Source records
______________________________

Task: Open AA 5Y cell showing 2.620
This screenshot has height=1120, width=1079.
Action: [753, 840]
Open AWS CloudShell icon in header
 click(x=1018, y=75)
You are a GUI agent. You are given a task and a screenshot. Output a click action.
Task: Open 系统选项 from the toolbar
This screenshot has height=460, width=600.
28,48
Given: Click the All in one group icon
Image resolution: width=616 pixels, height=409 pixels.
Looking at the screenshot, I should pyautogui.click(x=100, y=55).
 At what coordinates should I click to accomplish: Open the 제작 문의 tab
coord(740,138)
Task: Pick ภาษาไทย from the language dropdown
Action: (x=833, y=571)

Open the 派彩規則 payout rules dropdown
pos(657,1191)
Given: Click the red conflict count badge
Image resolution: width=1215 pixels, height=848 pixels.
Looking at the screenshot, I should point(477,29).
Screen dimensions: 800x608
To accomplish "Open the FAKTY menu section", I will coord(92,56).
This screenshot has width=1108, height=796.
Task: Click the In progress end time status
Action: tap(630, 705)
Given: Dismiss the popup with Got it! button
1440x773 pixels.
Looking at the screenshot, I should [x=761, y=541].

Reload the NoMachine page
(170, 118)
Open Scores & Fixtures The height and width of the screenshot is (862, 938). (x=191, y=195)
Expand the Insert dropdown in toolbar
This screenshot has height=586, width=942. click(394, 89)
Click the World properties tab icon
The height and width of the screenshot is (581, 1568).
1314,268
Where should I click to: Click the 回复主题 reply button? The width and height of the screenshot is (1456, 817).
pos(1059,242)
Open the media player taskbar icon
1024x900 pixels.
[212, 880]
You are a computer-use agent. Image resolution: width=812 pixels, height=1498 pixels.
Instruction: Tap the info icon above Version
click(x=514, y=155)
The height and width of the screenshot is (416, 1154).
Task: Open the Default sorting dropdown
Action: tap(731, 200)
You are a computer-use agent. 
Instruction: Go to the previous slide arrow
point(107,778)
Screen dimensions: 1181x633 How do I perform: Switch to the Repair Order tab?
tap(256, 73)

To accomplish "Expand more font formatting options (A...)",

______________________________

Rewrite the part of the material that opens with the line containing "You are a GUI" and closes with the line containing "Looking at the screenshot, I should [x=761, y=541].", putting "Screen size" wherever "Image resolution" appears and changing nothing else.

You are a GUI agent. You are given a task and a screenshot. Output a click action.
Task: Open 系统选项 from the toolbar
This screenshot has height=460, width=600.
28,48
Given: Click the All in one group icon
Screen size: width=616 pixels, height=409 pixels.
Looking at the screenshot, I should pyautogui.click(x=100, y=55).
 At what coordinates should I click to accomplish: Open the 제작 문의 tab
coord(740,138)
Task: Pick ภาษาไทย from the language dropdown
Action: (x=833, y=571)

Open the 派彩規則 payout rules dropdown
pos(657,1191)
Given: Click the red conflict count badge
Screen size: width=1215 pixels, height=848 pixels.
Looking at the screenshot, I should point(477,29).
Screen dimensions: 800x608
To accomplish "Open the FAKTY menu section", I will coord(92,56).
This screenshot has width=1108, height=796.
Task: Click the In progress end time status
Action: tap(630, 705)
Given: Dismiss the popup with Got it! button
1440x773 pixels.
Looking at the screenshot, I should [x=761, y=541].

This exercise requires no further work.